Arel knew there was something more to Halle’s tone. “Egmun was the Minister of Sorcery before Victor.”
Halle sat up. “No, not the same Head Elect Senator Egmun?” It had to be a mistake.
“Yes, he stepped down from his minister position to join the Senate,” Arel explained.
“He-he—” Halle seethed and sputtered remembering the man who tried to beat her into a submission that would mean accepting death as an alternative to the pain.
Arel let Halle’s words fall away. “I hear Egmun changed a lot during his transition to senator.”
“Sorry, continue.” Halle shook her head, pushing away the senator whom she considered evil incarnate.
“Anyway, they didn’t think it proper I trained with the crown prince, but Derek is Derek. So we trained together anyways. Every day I got to spend with him was better than the last. Even the times he was angry or sad, I just enjoyed being with him, seeing him ...” Arel trailed away into nostalgia with a soft, sad smile.
Halle’s eyes widened. “Did you love him?”
It would make sense if she had. He saved her, he brought her to a new life, and he stayed by her side as he showed her an amazing new world. Who couldn’t love someone under those circumstances when they were as amazing as Derek was?
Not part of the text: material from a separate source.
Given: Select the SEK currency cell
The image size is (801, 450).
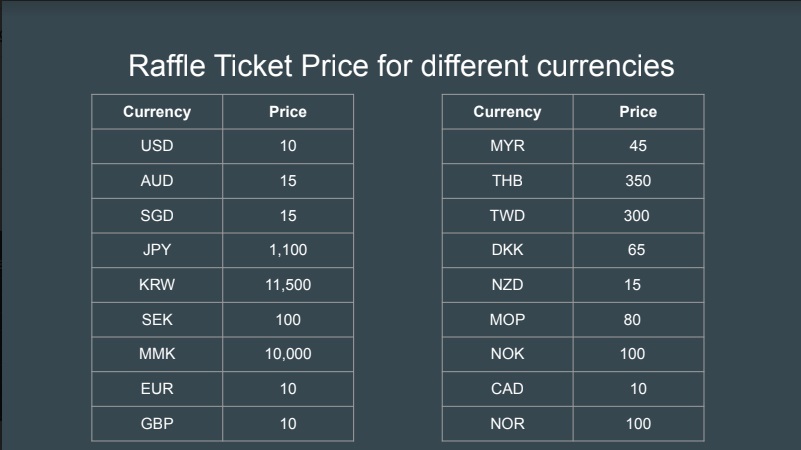Looking at the screenshot, I should coord(157,320).
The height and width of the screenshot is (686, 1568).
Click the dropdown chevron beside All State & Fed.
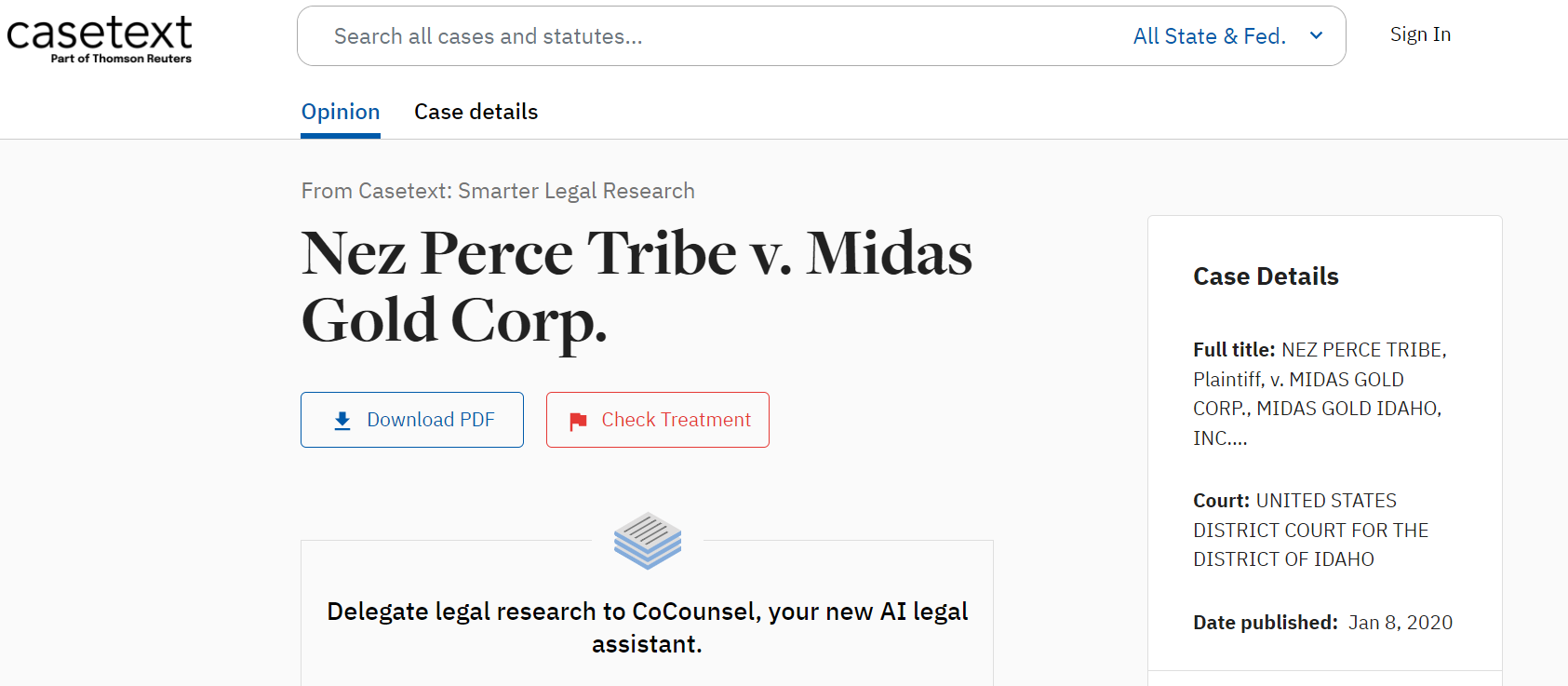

“Well ...” Even in the dim light Arel’s cheeks were slightly flushed. Halle had never seen her blush before and it made her insides clench. “There was a summer, he was barely fourteen and I was thirteen. It was that age when you first start wondering what love is. We had a moment; he was the first boy I kissed.” Halle shifted her blankets. “But, it faded just as fast as it came on. We both realized we were kids playing at love and laughed it off.”
Arel sighed softly.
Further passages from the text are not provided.